The symposium convenors are all members of the Survey of English Usage:
– Professor Bas Aarts, Professor of English Linguistics
– Dr. Sean Wallis, Principal Research Fellow

Sessions will include:
• Overview of corpus linguistics theory
• Introduction to the ICE-GB corpus
• Basic statistics for corpus linguistics
• Practical hands-on experience of the ICE-GB corpus

Submission guidelines
This event is open to PhD students, postdoctoral researchers, lecturers, and professors.

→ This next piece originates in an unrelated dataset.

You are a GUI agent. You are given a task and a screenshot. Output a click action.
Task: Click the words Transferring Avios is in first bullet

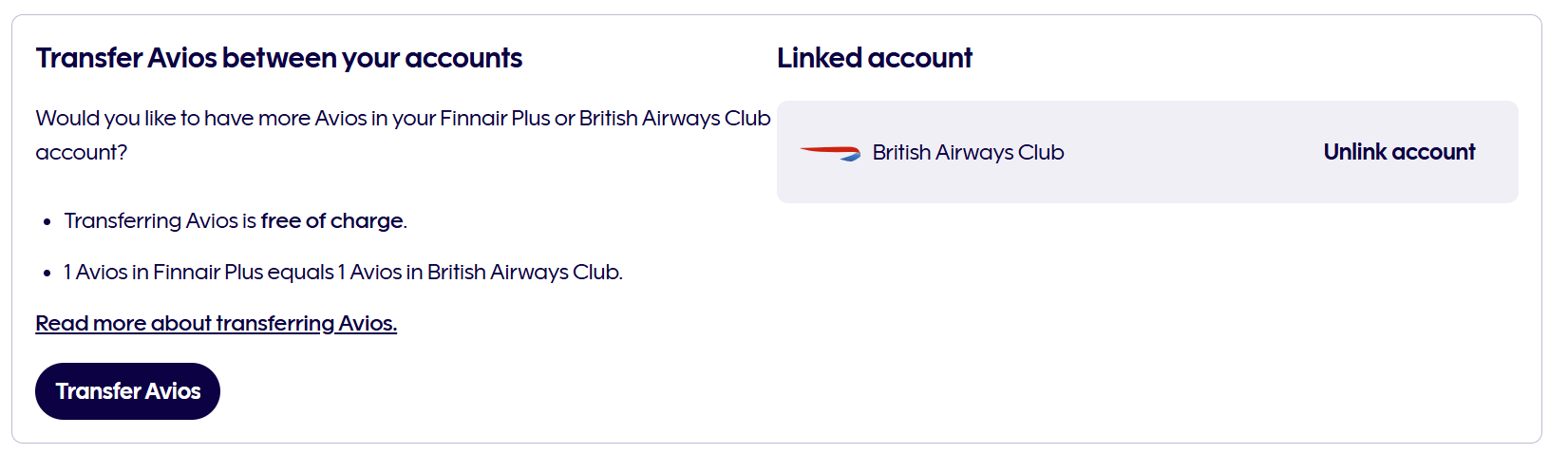point(161,220)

In view of the strictly limited number of positions and the specificity of the symposium, some previous knowledge of linguistic theory and English language is required.
For organizational purposes, those wishing to attend are required to send a short paragraph (300 words max) to corpuslinguistics2019@unibs.it detailing research interests, motivation for attending, and any previous experience of corpus linguistics and corpus software.
Applicants who cannot be accommodated on the symposium will be eligible for early-bird registration rates on the Survey’s Summer School in Corpus Linguistics (https://www.ucl.ac.uk/english-usage/summer-school/) by 1 June 2019.

Key dates
Submission deadline: 15 April 2019
Acceptance notification: 6 May 2019

Fees
Fees are entirely covered by the University of Brescia.